Most interesting stories, that were not particularly frightening or hopeful, or perhaps were a mixture of both:

  • This long NASA article first gets you excited about the possibility of life on eight new planets it has just discovered, and then throws cold water (actually, make that lethal X-rays) all over your excitement.
  • Bill Gates has proposed a “robot tax”. The basic idea is that if and when automation starts to increase productivity, you could tax the increase in profits and use the money to help any workers displaced by the automation. In related somewhat boring economic news, there are a variety of theories as to why a raise in the minimum wage does not appear to cause unemployment as classical economic theory would predict.
  • CRISPR could be used to create new crops out of the wild ancestors of our current crops.

The Great Equalizer

The Great Equalizer by David Smick book is #8 on the New York Times nonfiction best seller list. Here’s the Amazon description:

The experts say that America’s best days are behind us, that mediocre long-term economic growth is baked in the cake, and that politically, socially, and racially, the United States will continue to tear itself apart. But David Smick—hedge fund strategist and author of the 2008 bestseller The World Is Curved—argues that the experts are wrong.

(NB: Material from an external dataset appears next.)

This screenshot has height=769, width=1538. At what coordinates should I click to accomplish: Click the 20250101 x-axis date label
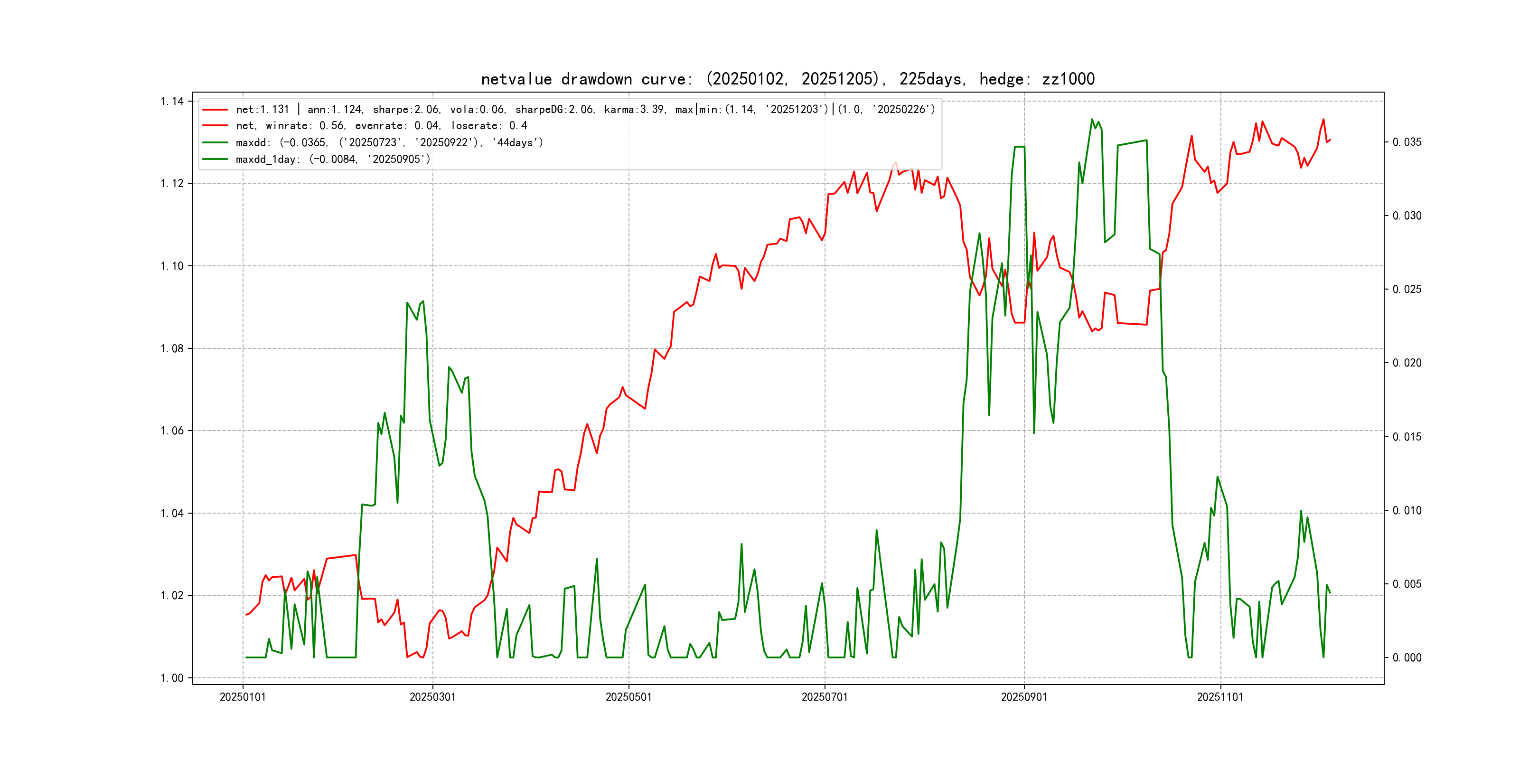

In recent decades, a Corporate Capitalism of top down mismanagement and backroom deal-making has smothered America’s innovative spirit. Policy now favors the big, the corporate, and the status quo at the expense of the small, the inventive, and the entrepreneurial. The result is that working and middle class Americans have seen their incomes flat-lining and their American Dreams slipping away. In response, Smick calls for the great equalizer, a Main Street Capitalism of mass small-business startups and bottom-up innovation, all unfolding on a level playing field. Introducing a fourteen-point plan of bipartisan reforms for unleashing America’s creativity and confidence, his forward-thinking book describes a new climate of dynamism where every man and woman is a potential entrepreneur—especially those at the bottom rungs of the economic ladder.

Ultimately, Smick argues, economies are more than statistical measurements of supply and demand, economic output, and rates of return. Economies are people—their hopes, fears, dreams, and expectations. The Great Equalizer is a call for a set of new paradigms that inspire and empower average American people to reimagine and reboot their economy. It is a manifesto asserting that, with a new kind of economic policy, America’s best days lie ahead.